Already on the front page Senckeisen makes it unmistakably clear to the reader what to expect from his book: „Leipziger Architectur-, Kunst- und Seulen-Buch: Worinne nicht allein die fünff Seulen nach ihrer Ordnung, und sehr leichten Art, dieselben bald zu erlernen, sondern auch von unterschiedenen Altären, sowohl mit als ohne Kanzeln, Alcoven, Portalen, […]“ This is a list of the topics, summarized as a subtitle. He also emphasizes how easy it is to learn the five orders of columns with the help of this book. The viewer quickly comes to the conclusion that this is a textbook for educational purposes. This hypothesis is confirmed when reading the preface, which is dedicated to the “höchstgeneigten und kunstliebenden Leser”. „Und vor allen Dingen denjenigen Handwerks-Leuten so nicht bey Mitteln seyn, die vielen und kostbaren Bücher, welche von der Architectur und Baukunst handeln, sich anzuschaffen; Dieselben finden hier in einem kleinen Format die besten Sachen beysammen, […]Doch will ich dieses hierbey melden, dass mein Intent nicht ist, denenjenigen so es besser wissen, oder doch besser wissen wollen, was vorzuschreiben, sondern nur Anfängern und Lernenden hiermit an die Hand zu gehen […]“ (2nd page of the preface).

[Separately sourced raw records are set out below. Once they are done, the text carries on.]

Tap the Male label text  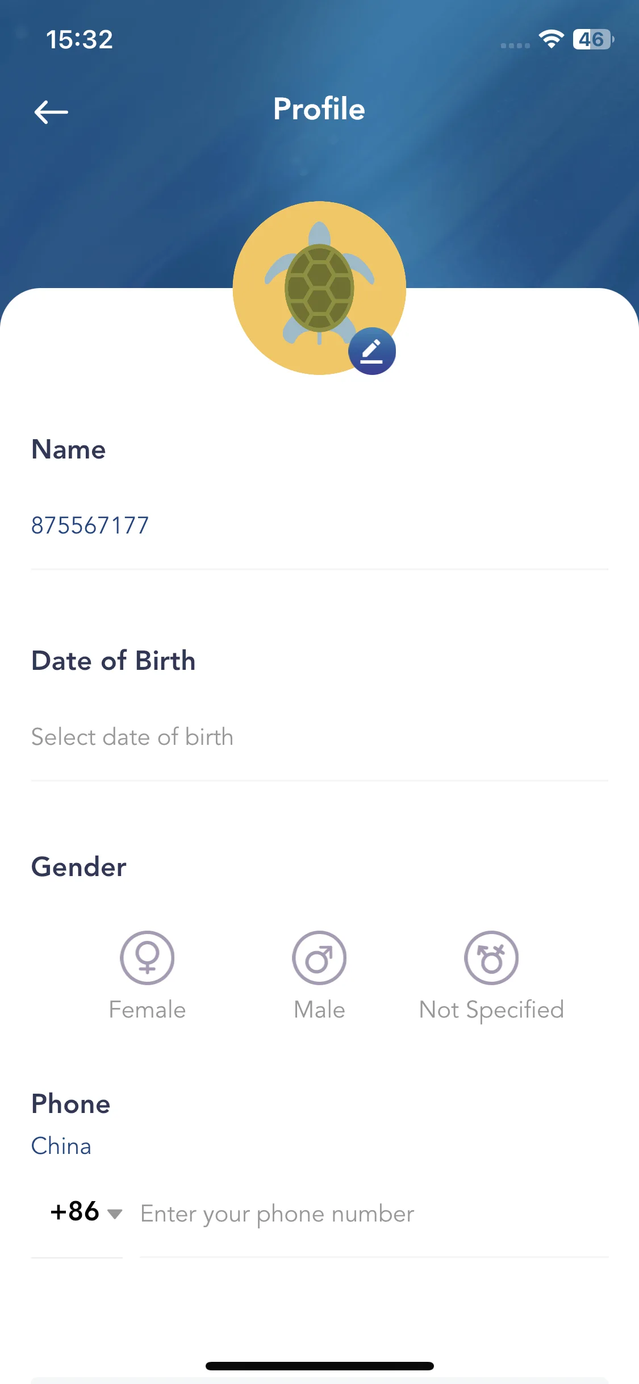[x=319, y=1010]
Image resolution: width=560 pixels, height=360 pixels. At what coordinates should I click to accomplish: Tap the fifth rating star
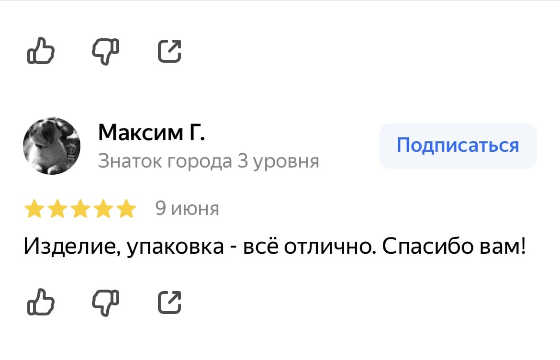(126, 209)
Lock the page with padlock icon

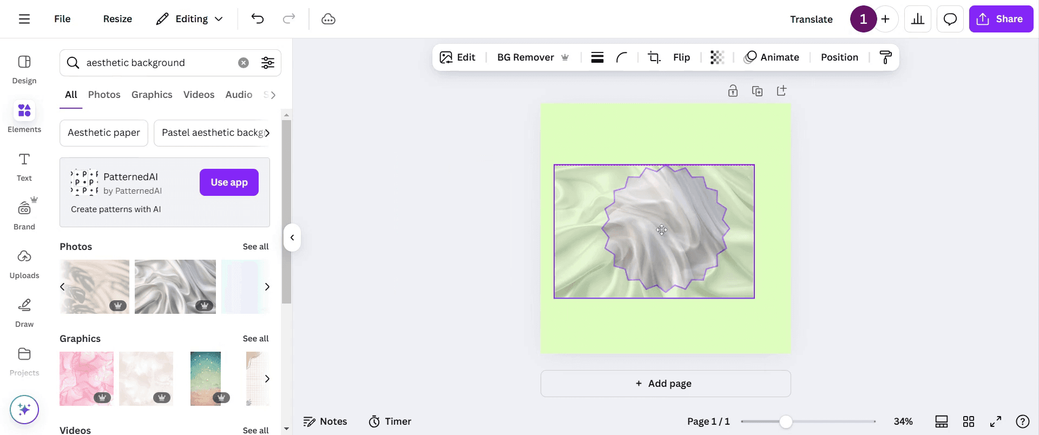point(733,91)
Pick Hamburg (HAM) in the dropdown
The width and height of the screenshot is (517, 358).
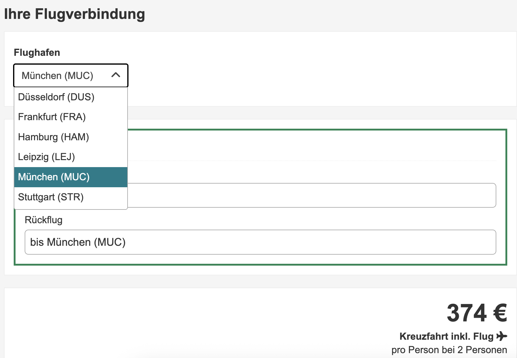[54, 137]
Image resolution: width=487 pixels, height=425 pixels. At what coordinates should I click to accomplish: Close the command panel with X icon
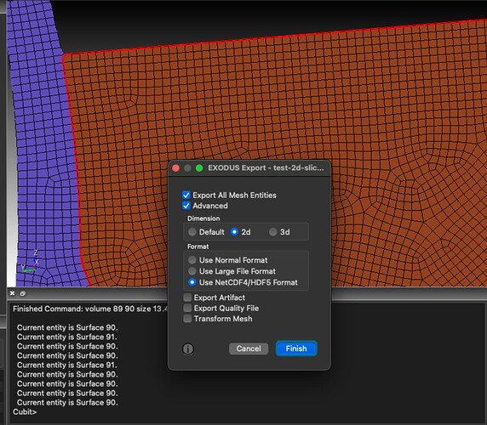tap(13, 293)
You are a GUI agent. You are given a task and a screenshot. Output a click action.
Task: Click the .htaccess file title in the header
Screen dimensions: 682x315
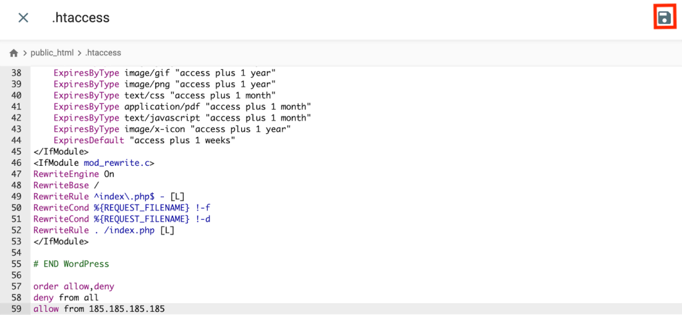pos(81,18)
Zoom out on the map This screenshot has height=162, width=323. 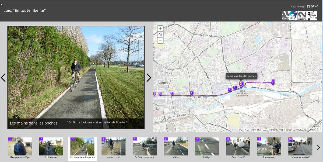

Then the most important things about the five orders of columns, altars, doors and furniture, with drawings in between for a better understanding, are explained to the reader. Just as it was promised in the title. This is an uncomplicated, easy-to-use book that is presumably intended to appeal to a broader group of readers.
As a further detail, I noticed the individual words at the bottom right of the pages. It is the first word on the next page. I have come to believe that this is useful not for quiet readers who can simply turn the pages, but for those who read the book aloud. So you can already say the next word on the next page while turning it, hence the text is read more fluently for the audience. I don’t know if this method was common for books in general back then. As Senckeisen himself mentioned in the preface, books were too expensive for most craftsmen at the time. Therefore it makes sense that the book was read to the apprentices so that not everyone had to buy their own.
I conclude that Senckeisen wrote the Leipziger Architectur-, Kunst- und Seulen-Buch primarily to bring the most important things about the design of buildings and furnishing in a concise work to the broadest possible readership and audience. He certainly wanted to campaign for the preservation of architectural values and ideas, so that he would not have to „die Architectur muss zerhumpeln und missbrauchen lassen“ (3rd page of the preface).